Reading passage:
= = =
Final Approach I was using wsHttpBinding only for WCF transaction support. However I quickly realised that the service method call that was required to be called by the powershell script has nothing to do with transactions. Hence I exposed another BasicHttpBinding endpoint with Windows Authentication and it worked with the below script. See snippet below
Try
{
$cred = new-object -typename System.Management.Automation.PSCredential ` -argumentlist $username, $password -ErrorAction Stop
}
Catch {
LogWrite "Could not create PS Credential"
$credErrorMessage = $_.Exception.Message
LogWrite $credErrorMessage
Break
}
Try{
$service=New-WebServiceProxy –Uri $url -Credential $cred -ErrorAction Stop
} Catch {
LogWrite "Could not create WebServiceProxy with $url"
$proxyErrorMessage = $_.Exception.Message
LogWrite $proxyErrorMessage
Break
}
# Create Request Object
$namespace = $service.getType().namespace
$req = New-Object ($namespace + ".UpdateJobRequest")
LogWrite "Calling service..."
$response = $service.UpdateJob($req)
I've created a PowerShell module WcfPS which is available also in the gallery that helps you create in memory proxies for the targeted services using their metadata exchange. I've used this module to access services with federated security which is very heavy and difficult in the configuration, so I'm confident that it will work for you as well. There is also a blog post. All and all the module allows you to work with soap endpoints without the necessity to maintain the servicemodel configuration files and servicereferences that you usually find in a .net project.
This is an example where the $svcEndpoint
holds the value of the target endpoint
This is a sample code copied from the github page
$wsImporter=New-WcfWsdlImporter -Endpoint $svcEndpoint -HttpGet
$proxyType=$wsImporter | New-WcfProxyType
$endpoint=$wsImporter | New-WcfServiceEndpoint -Endpoint $svcEndpoint
$channel=New-WcfChannel -Endpoint $endpoint -ProxyType $proxyType
The module is not perfect so feel free to contribute if something is missing.
I appologize for might be perceived as incomplete answer, but this doesn't fit in a comment.
= = =
Records from a dataset:
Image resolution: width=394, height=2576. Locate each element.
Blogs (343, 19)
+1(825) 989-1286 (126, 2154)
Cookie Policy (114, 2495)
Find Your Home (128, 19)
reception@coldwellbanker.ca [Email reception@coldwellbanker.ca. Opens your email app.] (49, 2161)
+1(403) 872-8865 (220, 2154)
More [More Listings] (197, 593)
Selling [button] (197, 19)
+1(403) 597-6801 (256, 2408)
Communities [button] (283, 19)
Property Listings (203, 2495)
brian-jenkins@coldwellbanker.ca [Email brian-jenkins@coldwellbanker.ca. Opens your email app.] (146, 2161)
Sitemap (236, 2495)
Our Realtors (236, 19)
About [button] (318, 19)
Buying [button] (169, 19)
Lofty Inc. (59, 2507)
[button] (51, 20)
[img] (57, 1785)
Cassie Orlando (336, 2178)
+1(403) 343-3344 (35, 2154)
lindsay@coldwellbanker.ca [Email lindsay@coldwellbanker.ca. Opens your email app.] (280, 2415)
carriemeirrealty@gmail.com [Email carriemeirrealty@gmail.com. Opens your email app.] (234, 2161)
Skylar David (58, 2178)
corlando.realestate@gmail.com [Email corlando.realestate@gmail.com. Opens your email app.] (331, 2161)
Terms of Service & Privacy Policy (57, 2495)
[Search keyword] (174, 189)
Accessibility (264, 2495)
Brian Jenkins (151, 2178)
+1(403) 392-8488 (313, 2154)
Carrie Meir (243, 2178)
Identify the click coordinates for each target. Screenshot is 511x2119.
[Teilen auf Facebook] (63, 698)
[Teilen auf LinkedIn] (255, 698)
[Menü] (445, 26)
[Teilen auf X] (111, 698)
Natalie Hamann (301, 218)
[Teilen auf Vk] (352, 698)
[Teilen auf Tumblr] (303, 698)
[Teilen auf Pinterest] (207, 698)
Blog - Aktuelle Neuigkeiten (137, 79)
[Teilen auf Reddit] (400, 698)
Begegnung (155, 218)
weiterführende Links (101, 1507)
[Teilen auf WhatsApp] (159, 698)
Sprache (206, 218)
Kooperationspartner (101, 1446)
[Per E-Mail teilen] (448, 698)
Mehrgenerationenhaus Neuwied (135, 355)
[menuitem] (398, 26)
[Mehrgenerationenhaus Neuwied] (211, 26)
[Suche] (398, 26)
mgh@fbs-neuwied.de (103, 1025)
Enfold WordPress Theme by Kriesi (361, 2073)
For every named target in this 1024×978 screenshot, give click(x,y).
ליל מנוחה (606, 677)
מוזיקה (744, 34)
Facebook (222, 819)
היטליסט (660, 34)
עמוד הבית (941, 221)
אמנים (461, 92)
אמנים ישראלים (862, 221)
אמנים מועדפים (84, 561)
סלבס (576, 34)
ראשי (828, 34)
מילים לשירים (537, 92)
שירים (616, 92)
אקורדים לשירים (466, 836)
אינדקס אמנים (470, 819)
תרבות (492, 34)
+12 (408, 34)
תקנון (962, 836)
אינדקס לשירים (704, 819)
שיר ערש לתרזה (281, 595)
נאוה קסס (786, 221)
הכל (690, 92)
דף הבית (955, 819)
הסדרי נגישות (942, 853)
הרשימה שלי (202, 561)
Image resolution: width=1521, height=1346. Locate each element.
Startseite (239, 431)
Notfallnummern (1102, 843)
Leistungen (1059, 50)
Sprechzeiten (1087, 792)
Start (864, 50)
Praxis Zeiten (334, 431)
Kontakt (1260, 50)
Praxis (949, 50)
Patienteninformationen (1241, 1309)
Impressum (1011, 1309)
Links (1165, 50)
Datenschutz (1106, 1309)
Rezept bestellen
= = =
Exercise instructions:
1 > Do these statements agree with the text on WCF and PowerShell? For each, answer yes or no and quote the words of the text that decide it.
(a) The wsHttpBinding was being used only for WCF transaction support.
(b) The newly exposed endpoint used federated security.
(c) The WcfPS module is described as perfect.
2 > How would you sum up the text on WCF and PowerShell in two sentences?
Answer from the text on WCF and PowerShell alone, not from the entries.

Answers for the tasks:
1 >
(a) Yes: "I was using wsHttpBinding only for WCF transaction support."
(b) No: "I exposed another BasicHttpBinding endpoint with Windows Authentication"
(c) No: "The module is not perfect so feel free to contribute if something is missing."

2 > Once it was clear that the service method the PowerShell script needed had nothing to do with transactions, another BasicHttpBinding endpoint with Windows Authentication was exposed, and it worked with the script shown. The text also presents WcfPS, a PowerShell module that creates in-memory proxies for services from their metadata exchange and allows work with SOAP endpoints without maintaining service model configuration files and service references.